Renewability and Cancellation
Most individual DI is sold guaranteed renewable: the insurer must renew to a stated age (often 65) and cannot cancel for health changes; it may raise premiums only by class, never for one insured. Noncancelable policies go further — neither cancellation nor any premium increase is allowed. The insurer may lapse a policy only for nonpayment after the grace period, or rescind within the two-year contestable period for material misrepresentation or fraud.
Long-Term Care: The 30-Day Free Look
Long-term care (LTC) insurance pays for custodial and skilled care — nursing home, assisted living, adult day care, and home health — that standard health insurance and Medicare largely exclude. Indiana gives individual LTC buyers a 30-day free look (verified in Indiana Code Title 27, Article 8, Chapter 12), printed prominently on the policy's first page.
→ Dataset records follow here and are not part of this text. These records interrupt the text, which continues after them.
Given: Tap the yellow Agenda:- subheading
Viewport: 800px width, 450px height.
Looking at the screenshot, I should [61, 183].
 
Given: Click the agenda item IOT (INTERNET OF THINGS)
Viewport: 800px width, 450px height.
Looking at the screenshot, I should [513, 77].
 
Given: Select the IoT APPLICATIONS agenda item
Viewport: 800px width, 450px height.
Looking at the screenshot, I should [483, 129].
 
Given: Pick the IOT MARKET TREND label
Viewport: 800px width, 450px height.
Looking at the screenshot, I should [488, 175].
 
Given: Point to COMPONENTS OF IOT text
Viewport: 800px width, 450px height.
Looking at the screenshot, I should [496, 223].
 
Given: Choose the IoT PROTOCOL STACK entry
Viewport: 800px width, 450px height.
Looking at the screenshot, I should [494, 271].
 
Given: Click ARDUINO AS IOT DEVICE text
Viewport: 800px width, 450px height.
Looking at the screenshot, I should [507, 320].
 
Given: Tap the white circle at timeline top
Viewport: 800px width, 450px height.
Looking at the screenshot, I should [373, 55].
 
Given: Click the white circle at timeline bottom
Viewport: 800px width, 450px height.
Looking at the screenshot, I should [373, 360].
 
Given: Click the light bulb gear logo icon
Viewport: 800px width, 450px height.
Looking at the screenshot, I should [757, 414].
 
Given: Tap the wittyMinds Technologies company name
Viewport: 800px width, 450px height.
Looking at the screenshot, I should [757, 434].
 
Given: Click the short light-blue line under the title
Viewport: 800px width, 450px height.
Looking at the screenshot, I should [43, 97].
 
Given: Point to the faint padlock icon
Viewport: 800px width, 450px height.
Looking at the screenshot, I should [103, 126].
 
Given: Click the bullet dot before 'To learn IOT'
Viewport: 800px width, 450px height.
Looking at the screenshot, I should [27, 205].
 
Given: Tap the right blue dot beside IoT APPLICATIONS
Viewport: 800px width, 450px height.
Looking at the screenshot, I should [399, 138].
This is three times longer than the 10-day life/health free look — a distinction the Indiana exam tests repeatedly.
| Product | Indiana free-look period |
|---|---|
| Individual life | 10 days |
| Individual health | 10 days |
| Individual long-term care | 30 days |
Required LTC Provisions
Indiana LTC policies must:
- Be guaranteed renewable (no health-based cancellation)
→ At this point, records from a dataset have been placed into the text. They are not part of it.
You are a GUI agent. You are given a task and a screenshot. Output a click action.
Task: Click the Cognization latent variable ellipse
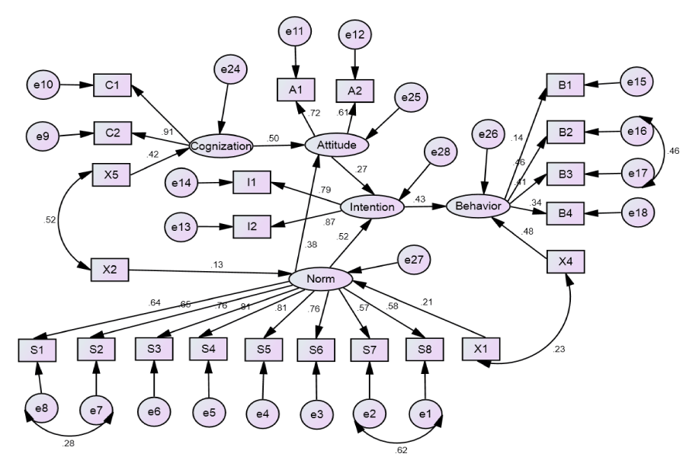pos(221,145)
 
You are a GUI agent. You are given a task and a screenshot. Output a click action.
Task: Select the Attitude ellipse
pos(336,143)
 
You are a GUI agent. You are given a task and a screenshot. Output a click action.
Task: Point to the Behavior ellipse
pos(477,206)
- Limit pre-existing condition look-backs (typically 6 months)
- Clearly disclose the elimination period (the days the insured self-pays before benefits start)
- Offer (the buyer may decline in writing) inflation protection
- Offer a nonforfeiture benefit so value is retained if the policy lapses
- Cover at least two of six Activities of Daily Living (ADLs) — bathing, dressing, eating, toileting, transferring, continence — or cognitive impairment, as the benefit trigger
Inflation options usually include 5% compound (the strongest), simple inflation, or CPI-indexed increases.
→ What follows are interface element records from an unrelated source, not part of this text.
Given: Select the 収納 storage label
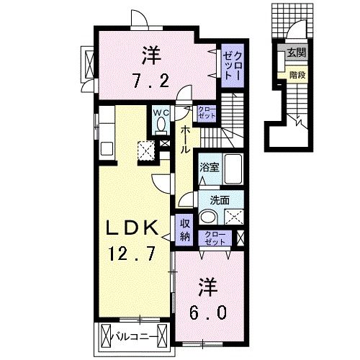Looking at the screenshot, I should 185,228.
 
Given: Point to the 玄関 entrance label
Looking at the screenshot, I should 296,53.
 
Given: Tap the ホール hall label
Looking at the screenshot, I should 185,140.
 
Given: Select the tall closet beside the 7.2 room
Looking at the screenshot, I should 231,62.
The Indiana Partnership Program — Two Levels of Asset Protection
Indiana pioneered the Long-Term Care Partnership Program. Buying a Partnership-qualified policy lets the insured protect assets from Medicaid spend-down if benefits are exhausted and they apply for Indiana Medicaid. Indiana is notable for offering two protection levels:
| Protection type | How it works |
|---|---|
| Dollar-for-dollar | Protect $1 of assets for every $1 of policy benefits paid (policy below the state-set total-asset threshold) |
| Total asset protection | Protect ALL assets, regardless of size, if the policy is purchased at or above the state-set dollar threshold for its effective year |
Total asset protection is rare — most Partnership states only offer dollar-for-dollar — so Indiana's program is among the strongest Medicaid asset shields nationwide. Only assets, never income, are disregarded at Medicaid eligibility.
Worked example
A client buys a dollar-for-dollar Partnership policy that ultimately pays $250,000 in benefits. When those benefits run out and she applies for Indiana Medicaid, $250,000 of her countable assets are disregarded above the normal Medicaid limit. Had she bought a policy meeting the total-asset threshold, all of her assets would be protected.
Producer LTC Training
Before selling any LTC or Partnership policy in Indiana, a producer must complete an initial 8-hour LTC training course and then a minimum of 5 hours of ongoing LTC refresher training each 2-year renewal period (a producer may instead retake the 8-hour course). The producer must understand Partnership requirements, suitability standards, and required disclosures.
Exam tip: "Indiana has no state disability program" and "LTC free look is 30 days, not 10" are the two single most-tested facts in this section.
How does Indiana's long-term care free-look period compare with its individual life and health free look?
What makes the Indiana Long-Term Care Partnership Program unusually strong compared with most other states?
Under the Uniform Policy Provisions used in Indiana, how soon after proof of loss may an insured file a lawsuit against the insurer?